问题
There are other questions referring to this on Stack Overflow such as how-to-parse-a-string-and-return-a-nested-array?
But they all refer to lists in the format of ((abc)de(fg))). going to the form:[['a','b','c']'d','e'['f','g',]]] I have a list of the form:
((wordOneWord2)OtherWord(FinalWord)))
By using the methods I learnt from the other questions by nested list was of the form:
[['w','o','r','d','O','n','e','W','o','r','d','2']'O','t','h','e','r','W','o','r','d',['F','i','n','a','l','W','o','r','d']]]
rather than the desired
[['wordOneWord2'], 'OtherWord', ['FinalWord']]
I can achieve the desired result by parsing the list letter by letter and then concatenating the items within each list back together but it takes more code than I think necessary, is there a faster way of doing this?

(Collected data entries)

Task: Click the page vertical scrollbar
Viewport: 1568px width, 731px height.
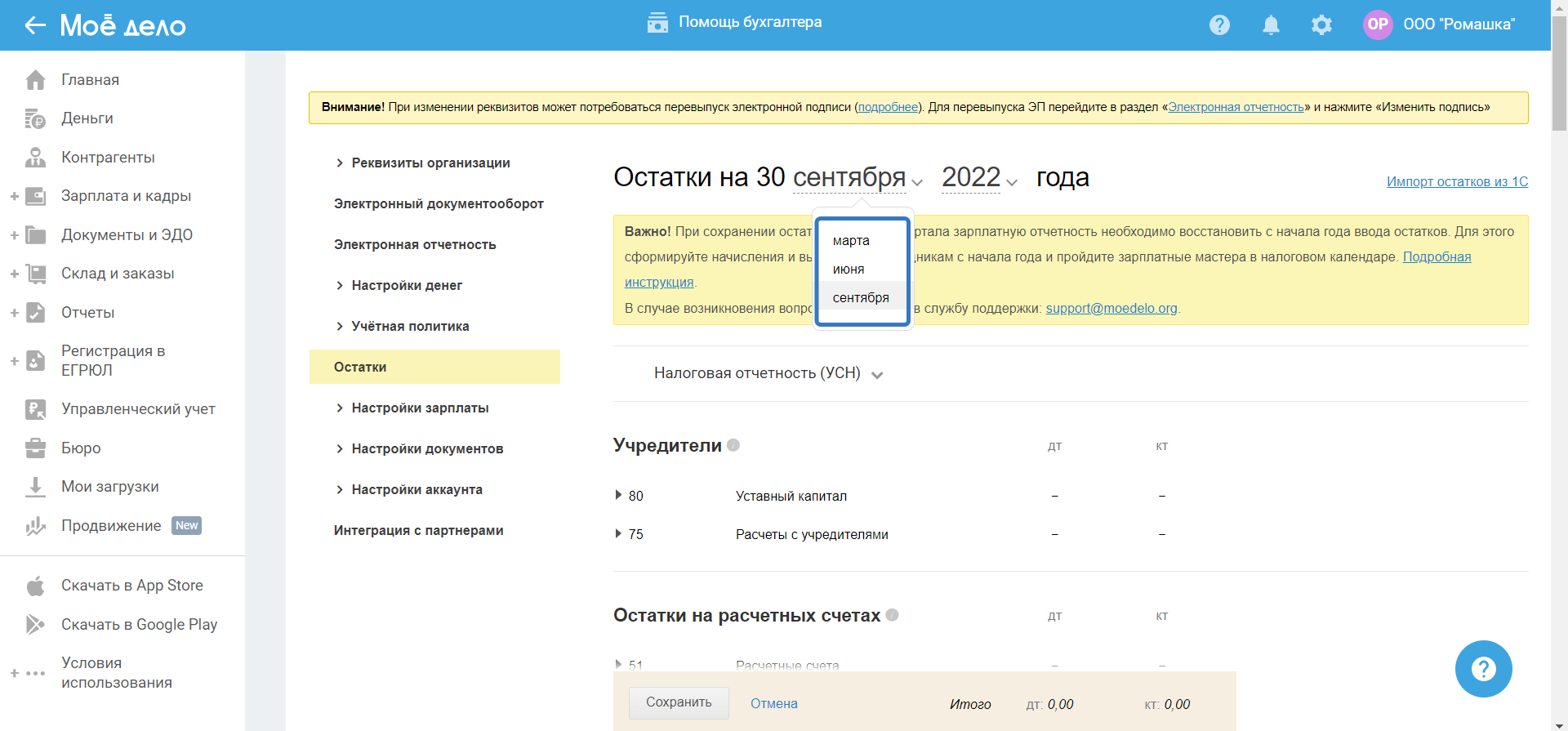Action: click(x=1559, y=74)
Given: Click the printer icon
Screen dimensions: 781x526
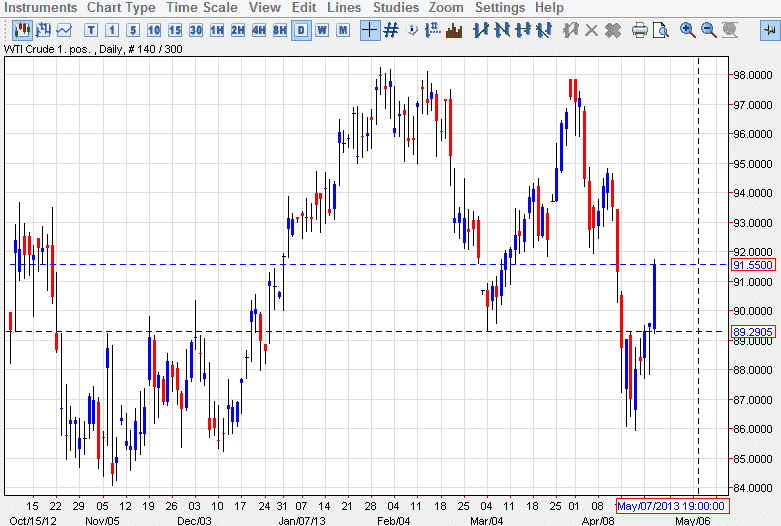Looking at the screenshot, I should coord(640,30).
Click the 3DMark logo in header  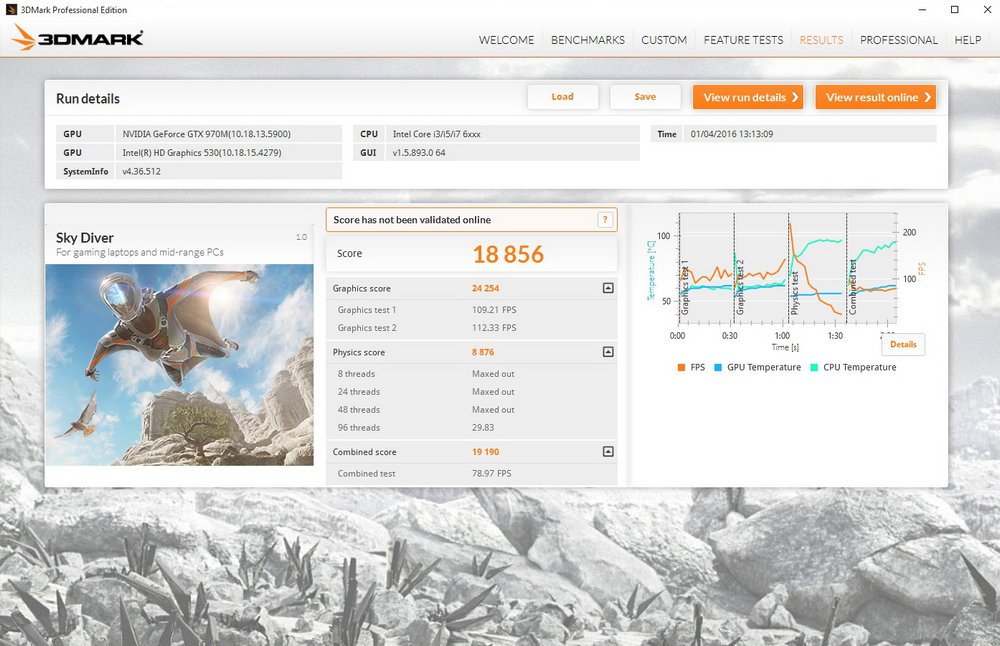point(78,39)

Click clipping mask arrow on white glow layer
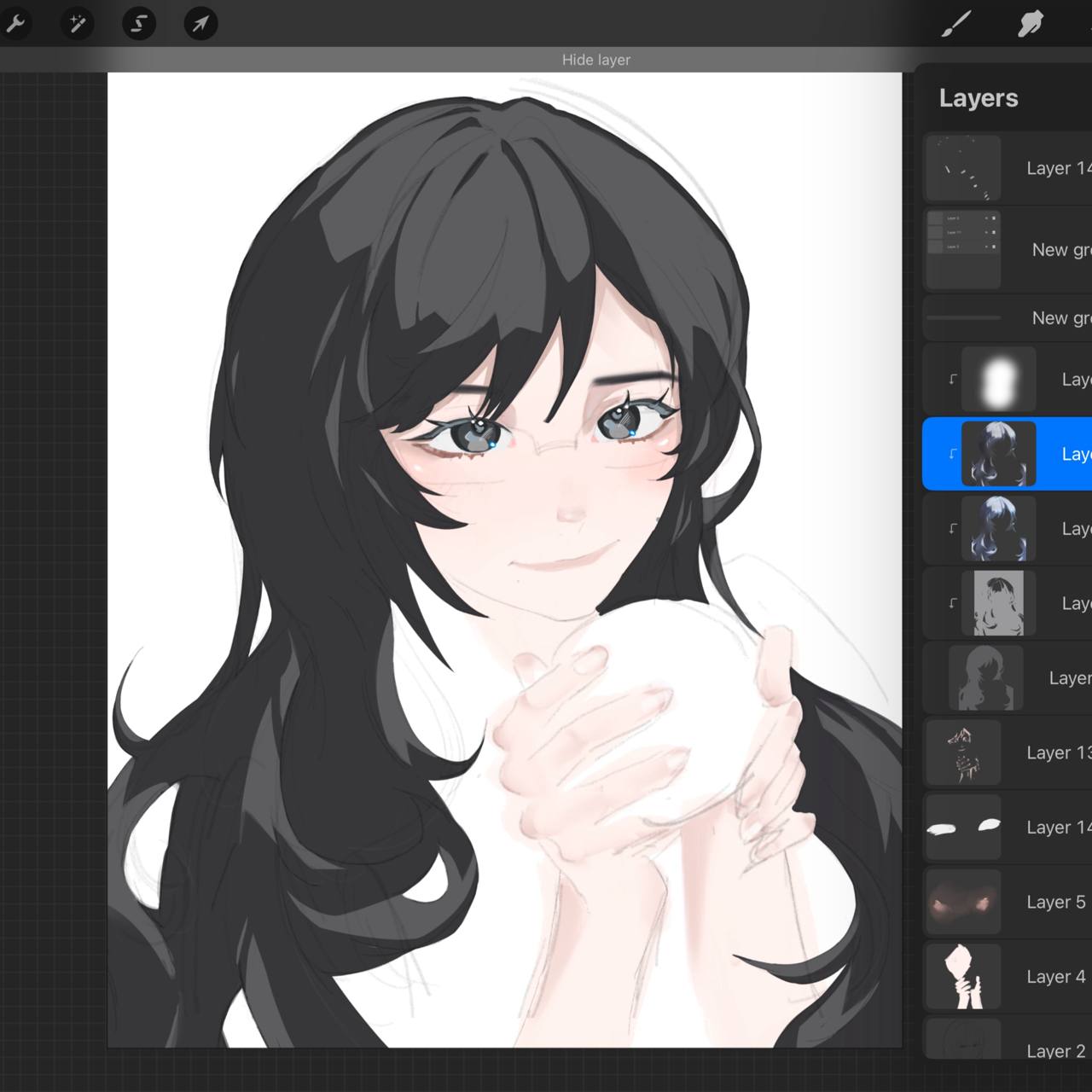click(953, 380)

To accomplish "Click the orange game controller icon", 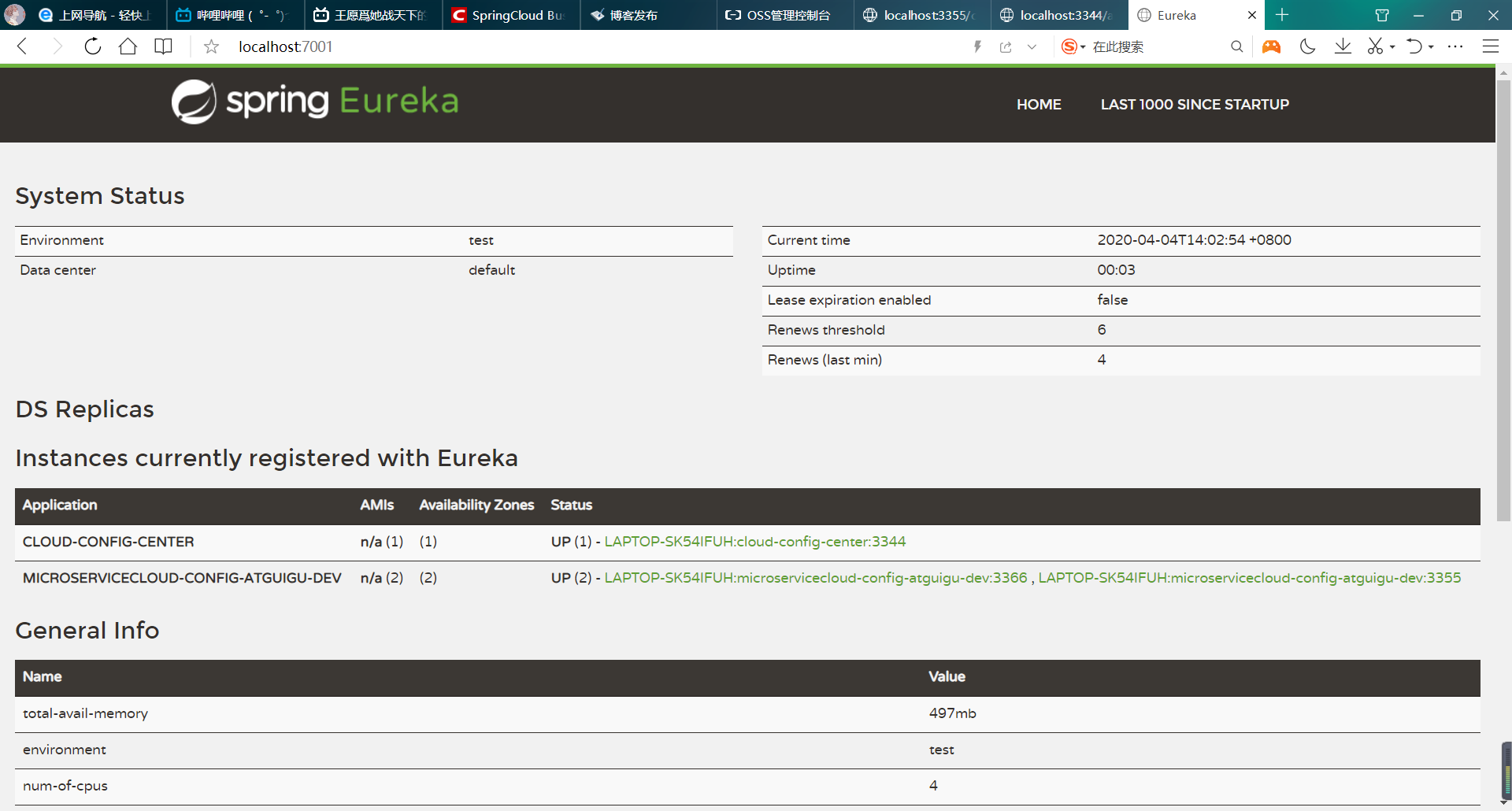I will [1271, 46].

OBJECTIVES >>
1. In two sentences, summarize the post about parsing nested parentheses.
2. Answer these from the post about parsing nested parentheses:
(a) What format are the lists in the other Stack Overflow posts it mentions?
(b) What nested list does the writer want to end up with?
(c) How can the writer already get that result?
3. Resume the post about parsing nested parentheses right after its final sentence.
These rows have nothing to do with the post about parsing nested parentheses.

ANSWERS PER TASK >>
1. The writer has a list of the form ((wordOneWord2)OtherWord(FinalWord))) and, using methods from other Stack Overflow posts, got a nested list of single letters instead of the desired [['wordOneWord2'], 'OtherWord', ['FinalWord']]. Parsing letter by letter and joining the items within each list gives the right result, but it takes more code than the writer thinks necessary, so the writer asks for a faster way.

2.
(a) ((abc)de(fg)))
(b) [['wordOneWord2'], 'OtherWord', ['FinalWord']]
(c) By parsing the list letter by letter and then joining the items within each list back together.

3.
回答1:
Based on this solution by falsetru:
import re
def parse_nested(text, left=r'[(]', right=r'[)]', sep=r','):
""" Based on https://stackoverflow.com/a/17141899/190597 (falsetru) """
pat = r'({}|{}|{})'.format(left, right, sep)
tokens = re.split(pat, text)
stack = [[]]
for x in tokens:
if not x or re.match(sep, x): continue
if re.match(left, x):
stack[-1].append([])
stack.append(stack[-1][-1])
elif re.match(right, x):
stack.pop()
if not stack:
raise ValueError('error: opening bracket is missing')
else:
stack[-1].append(x)
if len(stack) > 1:
print(stack)
raise ValueError('error: closing bracket is missing')
return stack.pop()
text = '((wordOneWord2)OtherWord(FinalWord))'
print(parse_nested(text))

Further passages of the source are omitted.